热启动荧光定量PCR仪是除了好的引物设计之外，提高PCR特异性重要的方法之一。尽管Taq DNA聚合酶的佳延伸温度在72℃，聚合酶在室温仍然有活性。因此，在进行PCR反应配制过程中，以及在热循环刚开始，保温温度低于退火温度时会产生非特异性的产物。这些非特异性产物一旦形成，就会被有效扩增。在用于引物设计的位点因为遗传元件的定位而受，如定点突变、表达克隆或用于DNA工程的遗传元件的构建和操作，热启动PCR尤为有效。
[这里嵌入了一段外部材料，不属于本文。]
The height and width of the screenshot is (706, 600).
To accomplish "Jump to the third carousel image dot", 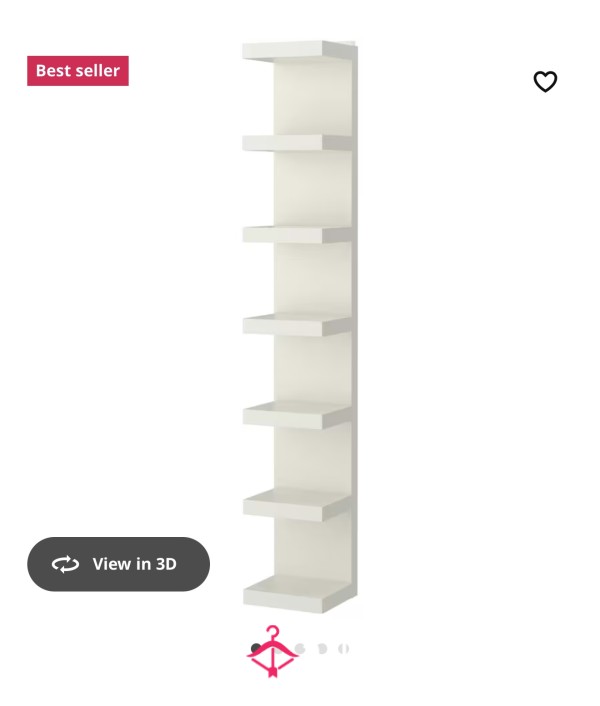I will [299, 648].
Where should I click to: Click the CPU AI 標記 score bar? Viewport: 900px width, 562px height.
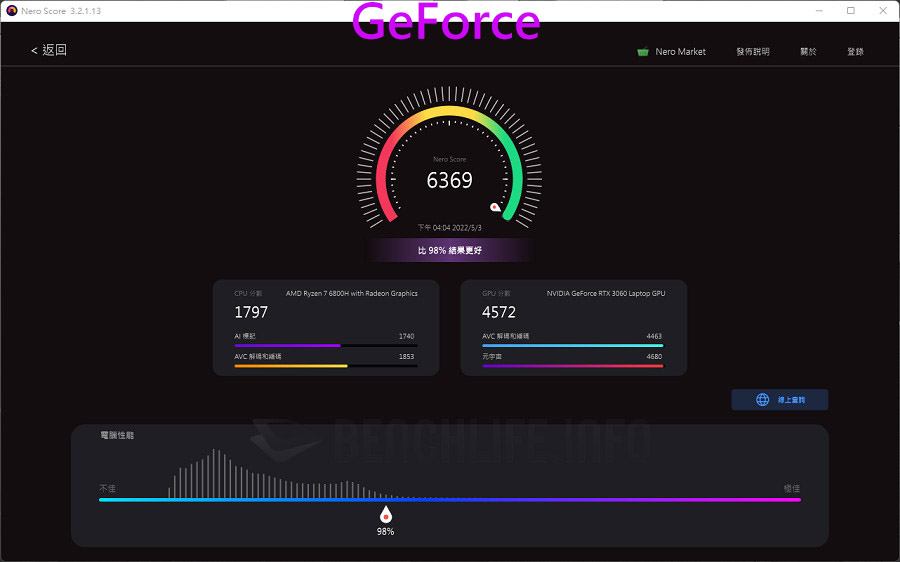tap(325, 346)
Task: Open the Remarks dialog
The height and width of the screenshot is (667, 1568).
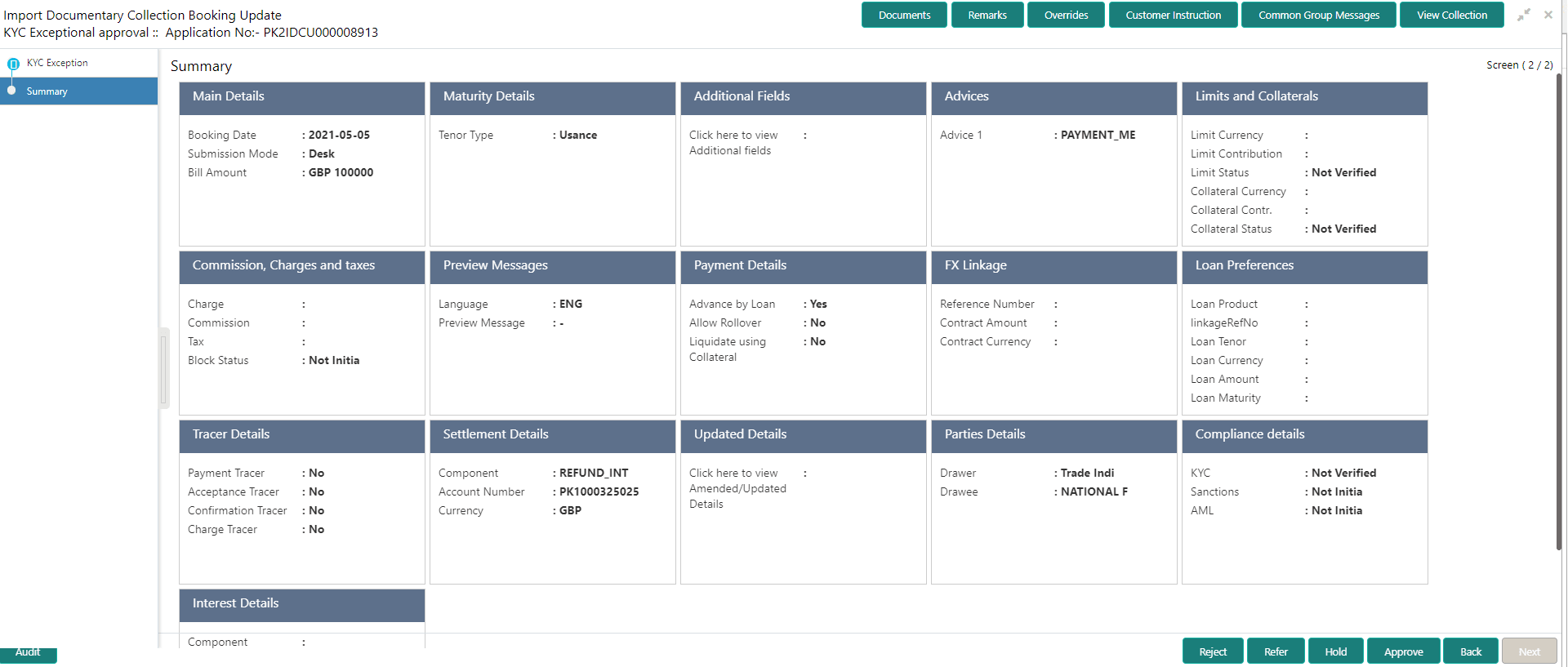Action: pyautogui.click(x=987, y=15)
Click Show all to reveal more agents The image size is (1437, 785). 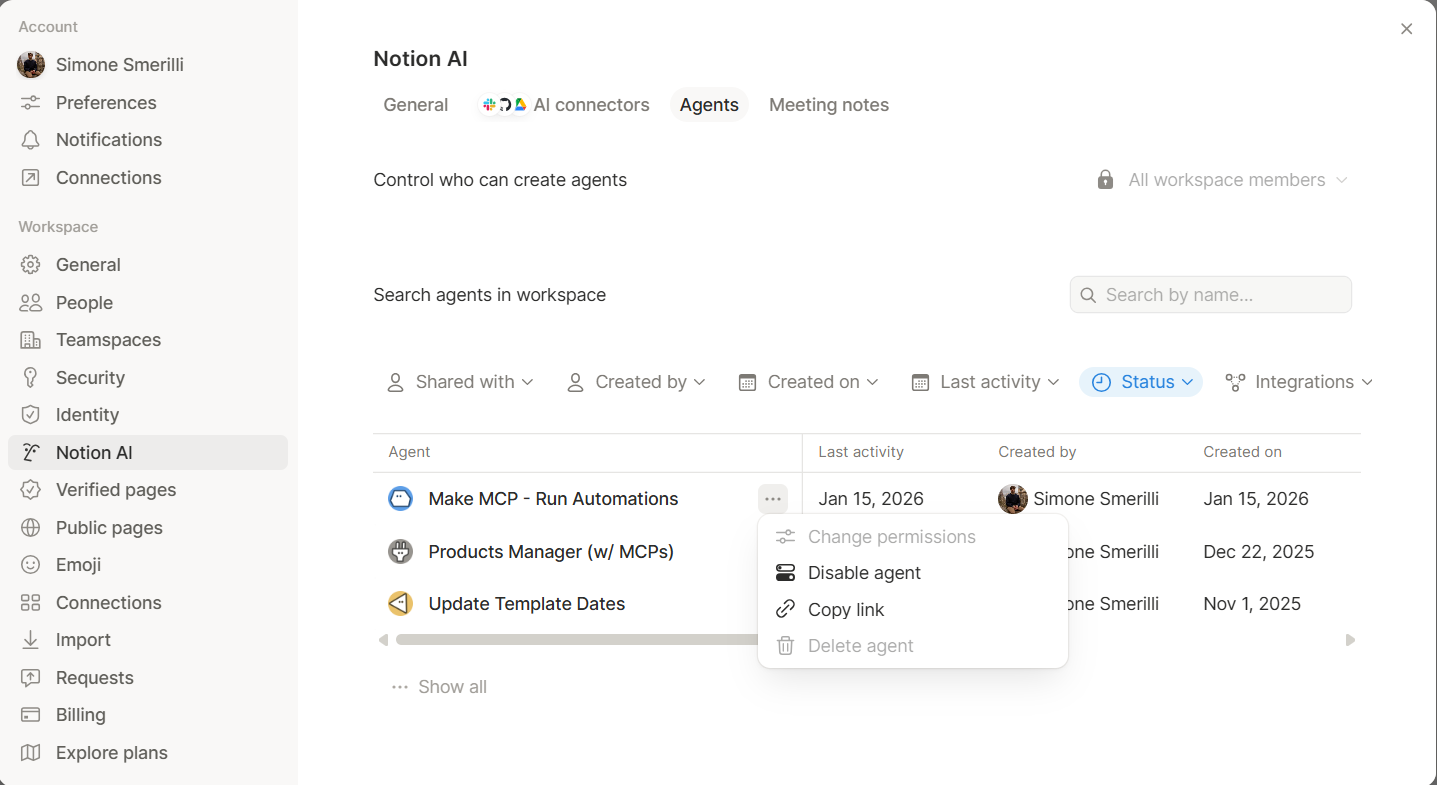452,686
　　限制Taq DNA聚合酶活性的常用方法是在冰上配制PCR反应液，并将其置于预热的荧光定量PCR仪。这种方法简单便宜，但并不能抑制酶的活性，因此并不能消除非特异性产物的扩增。
　　热启动通过抑制一种基本成分延迟DNA合成，直到荧光定量PCR仪达到变性温度。包括延缓加入Taq DNA聚合酶在内的大部分手工热启动方法十分烦琐，尤其是对高通量应用。其他的热启动方法使用蜡防护层将一种基本成分，如镁离子或酶，包裹起来，或者将反应成分，如模板和缓冲液，物理地隔离开。在热循环时，因蜡熔化而把各种成分释放出来并混合在一起。类似手动热启动方法一样，蜡防护层法比较烦琐，易于污染，不适用于于高通量应用。
　　Transitor®Hot Start Taq酶对于自动热启动PCR来说可靠。Transitor®Hot Start Taq是在常规Taq酶的基础上进行了化学修饰，使得该酶在低温或常温下没有酶活，因此在加样至PCR扩增前，不会产生由于引物随机粘连而形成的非特异性扩增。高温条件下，化学修饰集团会被剪切，从而释放酶活。此外，随着荧光定量PCR仪扩增的进行，酶活会被逐步释放，有效提高扩增效率及产物量。Transitor®Hot Start Taq DNA聚合酶在变性步骤的95℃保温过程中要持续20分钟才会被释放到反应中，从而恢复聚合酶活性。